Task directions:
Write out the following passage on concordance software and corpus markup word for word, in full.

Provided passage:

A corpus may include various tags, which may encode descriptions of the texts constituting the corpus, elements of the text structure (e.g. paragraphs), or linguistic annotations (e.g. wordclass tags) (see section 4 above). Concordance software sometimes has the option to hide or display markup.
One possibility is for the concordance software to colour the different parts of speech, so that nouns are red, verbs blue, for example. This is likely to be easier to read than viewing the concordances with the tags displayed inline with the text. The analyst can see the wordclass categorisation without interruption to the stream of words.
The analyst may wish to be shown tags associated not with the individual words or lines in the concordance, but rather the information associated with the whole text from which the particular concordance line is derived. For example, the name of the file, or title of the text may be useful. Another option would be to indicate, again perhaps by the use of colour contrasts, the category of text from which the example comes. For example, in a corpus such as BNC-Baby which is designed to compare and contrast newspapers, fiction, academic writing and spoken conversation, examples from each of these four sub-corpora could be coloured differently.
Figure 12 shows a concordance from the BNC-Baby corpus with the Xaira corpus analysis program. Xaira is an XML-aware program, which means that it can recognise and manipulate the metadata and annotations in the corpus in sophisticated ways because it knows how XML works. XML is an international open standard for marking up documents. Since the annotations in BNC-Baby are XML tags, XML-aware programs can selectively display or hide the tags.

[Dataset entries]
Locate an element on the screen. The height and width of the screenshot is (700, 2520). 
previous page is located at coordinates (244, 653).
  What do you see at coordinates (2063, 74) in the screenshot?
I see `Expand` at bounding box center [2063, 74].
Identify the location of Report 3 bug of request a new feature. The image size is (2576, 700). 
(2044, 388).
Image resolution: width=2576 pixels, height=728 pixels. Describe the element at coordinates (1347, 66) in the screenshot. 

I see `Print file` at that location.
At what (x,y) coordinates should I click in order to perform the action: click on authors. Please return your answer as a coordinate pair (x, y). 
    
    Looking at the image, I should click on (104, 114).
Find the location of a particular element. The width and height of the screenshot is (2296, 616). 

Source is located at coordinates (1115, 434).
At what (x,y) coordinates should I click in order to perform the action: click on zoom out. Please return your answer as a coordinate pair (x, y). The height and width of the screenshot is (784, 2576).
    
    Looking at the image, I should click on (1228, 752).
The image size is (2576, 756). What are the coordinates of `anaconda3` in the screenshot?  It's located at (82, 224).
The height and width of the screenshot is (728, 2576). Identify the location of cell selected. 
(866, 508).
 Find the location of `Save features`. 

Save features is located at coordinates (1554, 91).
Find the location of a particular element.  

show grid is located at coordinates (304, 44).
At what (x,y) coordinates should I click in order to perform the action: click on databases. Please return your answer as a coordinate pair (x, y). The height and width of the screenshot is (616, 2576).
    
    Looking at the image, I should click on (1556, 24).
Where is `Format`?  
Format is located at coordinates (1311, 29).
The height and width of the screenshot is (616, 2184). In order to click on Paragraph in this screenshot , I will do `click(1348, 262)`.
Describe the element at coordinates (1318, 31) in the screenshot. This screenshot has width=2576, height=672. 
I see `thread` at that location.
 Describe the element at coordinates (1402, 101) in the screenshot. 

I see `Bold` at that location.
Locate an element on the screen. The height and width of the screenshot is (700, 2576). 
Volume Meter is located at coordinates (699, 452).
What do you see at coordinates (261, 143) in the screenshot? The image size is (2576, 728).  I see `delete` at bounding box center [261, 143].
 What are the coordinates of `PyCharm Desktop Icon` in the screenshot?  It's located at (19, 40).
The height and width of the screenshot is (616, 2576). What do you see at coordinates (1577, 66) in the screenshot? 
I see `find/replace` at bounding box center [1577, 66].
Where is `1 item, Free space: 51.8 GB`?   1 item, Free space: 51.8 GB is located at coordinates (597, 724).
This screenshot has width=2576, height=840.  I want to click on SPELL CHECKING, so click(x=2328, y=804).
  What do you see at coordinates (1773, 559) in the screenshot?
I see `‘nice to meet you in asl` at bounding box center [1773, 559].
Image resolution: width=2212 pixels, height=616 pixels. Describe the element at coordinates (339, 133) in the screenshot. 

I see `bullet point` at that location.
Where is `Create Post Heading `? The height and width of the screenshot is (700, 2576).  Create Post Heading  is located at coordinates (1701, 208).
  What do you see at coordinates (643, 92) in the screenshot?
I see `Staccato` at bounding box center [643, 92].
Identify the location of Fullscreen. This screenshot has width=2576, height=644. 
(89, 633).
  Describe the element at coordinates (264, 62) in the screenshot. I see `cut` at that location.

Task output:
A corpus may include various tags, which may encode descriptions of the texts constituting the corpus, elements of the text structure (e.g. paragraphs), or linguistic annotations (e.g. wordclass tags) (see section 4 above). Concordance software sometimes has the option to hide or display markup.
One possibility is for the concordance software to colour the different parts of speech, so that nouns are red, verbs blue, for example. This is likely to be easier to read than viewing the concordances with the tags displayed inline with the text. The analyst can see the wordclass categorisation without interruption to the stream of words.
The analyst may wish to be shown tags associated not with the individual words or lines in the concordance, but rather the information associated with the whole text from which the particular concordance line is derived. For example, the name of the file, or title of the text may be useful. Another option would be to indicate, again perhaps by the use of colour contrasts, the category of text from which the example comes. For example, in a corpus such as BNC-Baby which is designed to compare and contrast newspapers, fiction, academic writing and spoken conversation, examples from each of these four sub-corpora could be coloured differently.
Figure 12 shows a concordance from the BNC-Baby corpus with the Xaira corpus analysis program. Xaira is an XML-aware program, which means that it can recognise and manipulate the metadata and annotations in the corpus in sophisticated ways because it knows how XML works. XML is an international open standard for marking up documents. Since the annotations in BNC-Baby are XML tags, XML-aware programs can selectively display or hide the tags.